I fear that this will be even harder to understand than the current solution restic offers. The options we offer seem to work for most people, so I’m hesitant to add anything else (which need to be maintained and documented and tested and so on).


#5

Thinking further, I wonder if I am stuck in old school backup thinking, where disk space is a significant factor in choosing a backup solution.

Does it really matter if I have 4+ years of monthly backups instead of 13 months plus 13 quarters, given backups are incremental? That’s ~50 backups instead of 26, a significant number but is it a deal breaker? Probably not in my use case.

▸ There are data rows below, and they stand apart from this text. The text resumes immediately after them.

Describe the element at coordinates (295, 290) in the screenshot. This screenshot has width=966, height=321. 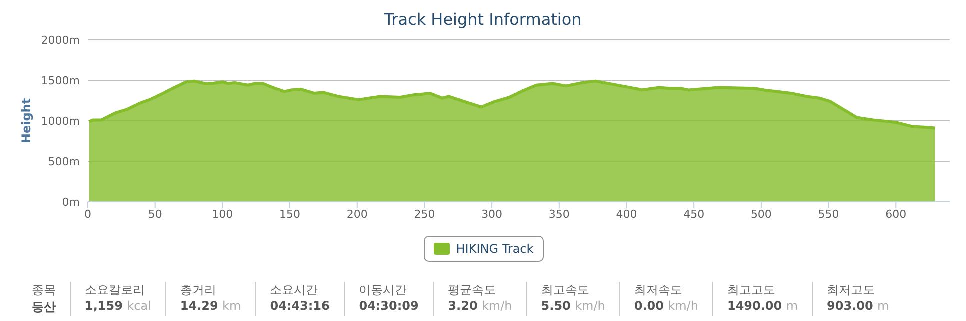
I see `text: 소요시간` at that location.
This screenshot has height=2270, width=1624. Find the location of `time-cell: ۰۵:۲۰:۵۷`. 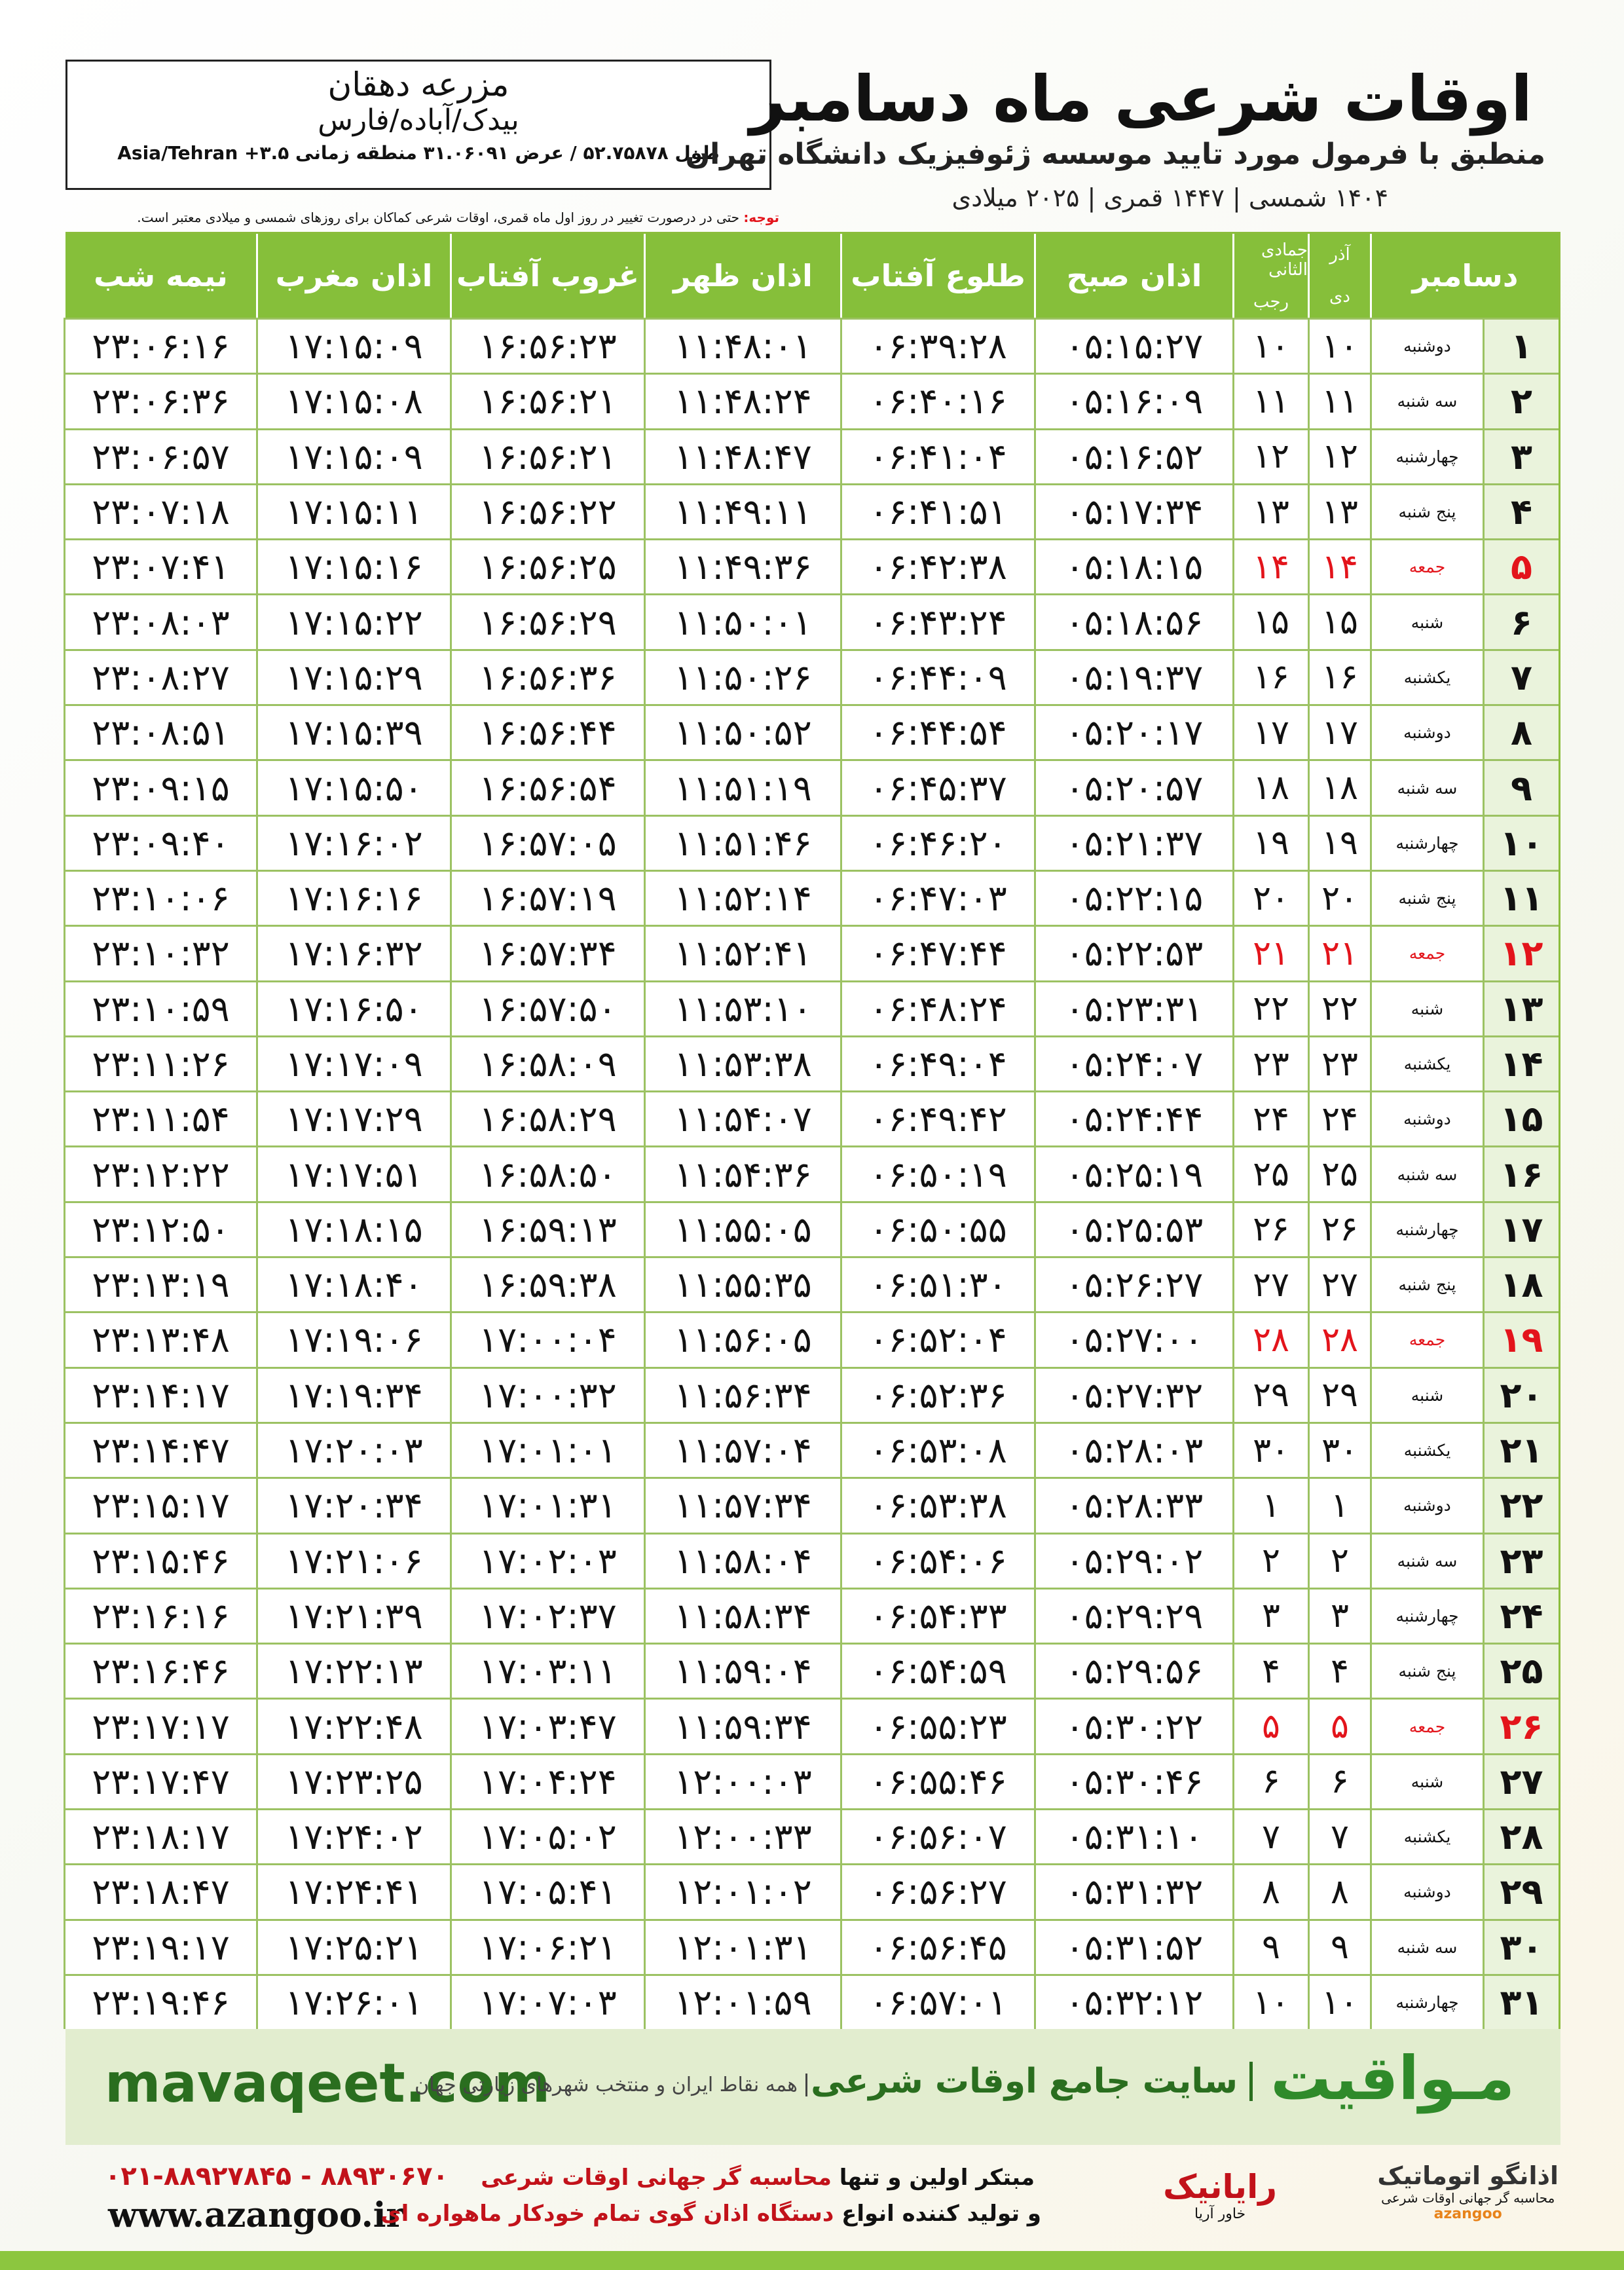

time-cell: ۰۵:۲۰:۵۷ is located at coordinates (1133, 787).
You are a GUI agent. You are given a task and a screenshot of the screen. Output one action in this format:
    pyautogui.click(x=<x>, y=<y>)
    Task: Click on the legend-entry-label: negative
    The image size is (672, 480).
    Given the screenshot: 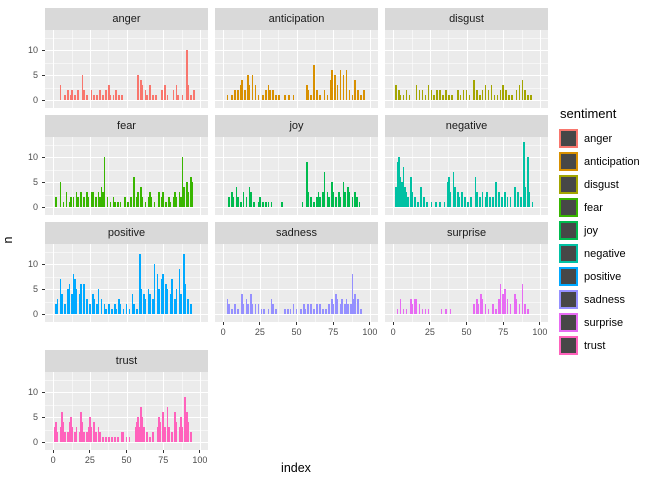 What is the action you would take?
    pyautogui.click(x=605, y=254)
    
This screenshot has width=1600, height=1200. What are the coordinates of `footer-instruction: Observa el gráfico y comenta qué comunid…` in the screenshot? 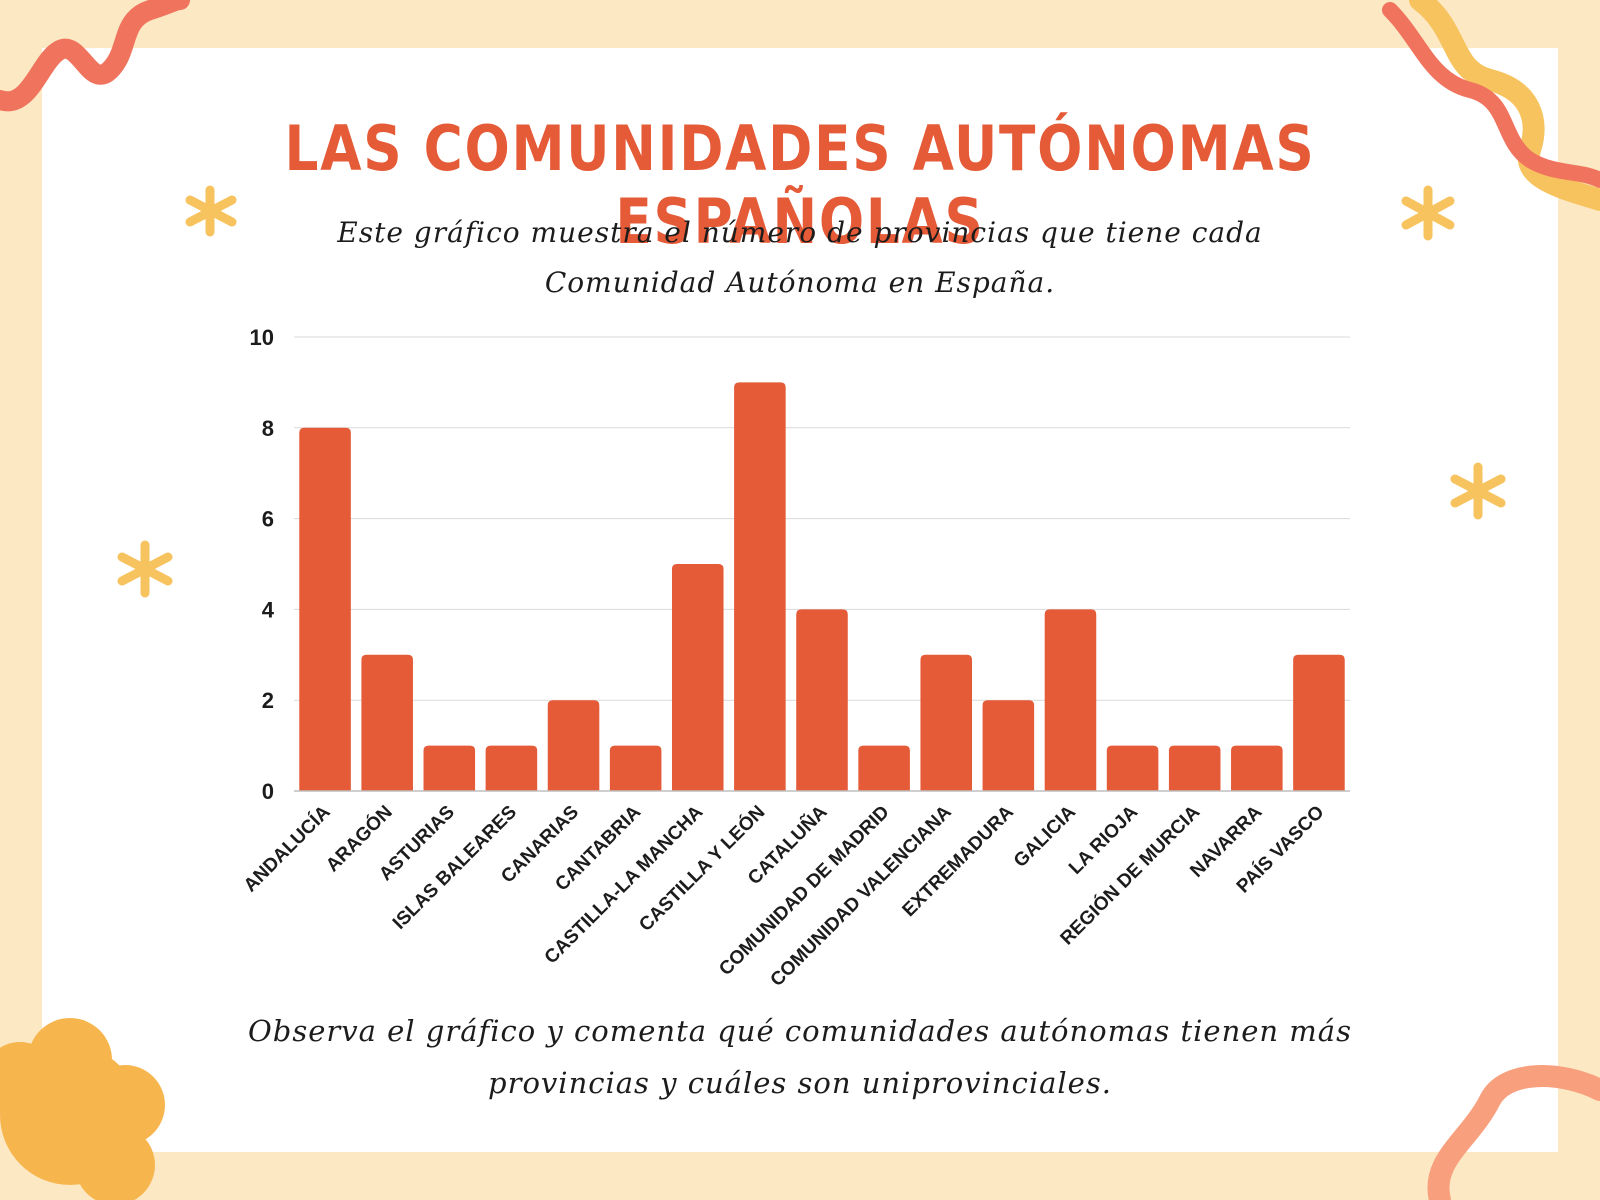 It's located at (800, 1057).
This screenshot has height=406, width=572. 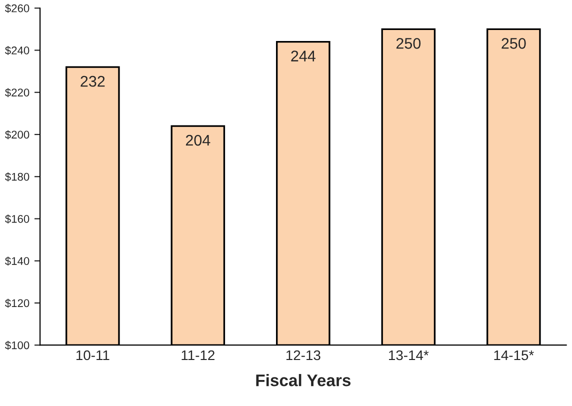 I want to click on y-tick-label: $240, so click(x=18, y=51).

Thanks for your json solution, which is neat. I’ve only used forget on the head or tail of the list of snapshots, and the incremental nature confuses me sometimes: is it ok to remove snapshots in the middle of the list, i.e. given snapshots a b c and d, to remove b? How will c link back to a?


#6

I would think it depends very much on the nature of the data - if it’s mostly unchanging, then deduplication should take care of it. If there’s a lot of change, it might make more of an impact. It’s probably worth measuring, though.

If you think about it, the way forget works kind of implies that dropping a snapshot from the middle must be safe - otherwise, how could it throw away e.g. six daily snapshots between weekly snapshots? Or 23 hourly ones between the dailies? As I understand it, the snapshots aren’t actually linked, they’re each a full list of data chunks belonging to the snapshot and the “parent snapshot” is only used to speed up the process.


#7

Yes.

Restic implements a content-addressable filesystem similar to Git. It’s basically a big pool of objects: file contents (blobs) and directories (trees). If a file hasn’t changed between backups, its blob(s) have the same IDs and hence are not re-added to the repo since they already exist.

When removing a backup, you’re not actually removing the data from the repository, just a pointer to a particular tree (the root directory of the backup). Snapshots aren’t actually related to each other at all, except that they probably reference many of the same objects, which is how deduplication is implemented in restic.

Prune is what actually purges data, and it does so by mark-and-sweep garbage collection: it reindexes the repository (in case the indexes are bad – we don’t want to assume the indexes are valid if we’re going to be deleting things!) then crawls each snapshot’s root tree and marks each encountered object as “used.” When this is done, the objects that were not marked are not referenced by any snapshot and can be discarded.

This algorithm works no matter which snapshot is removed, whether it’s the newest, oldest, or somewhere in between.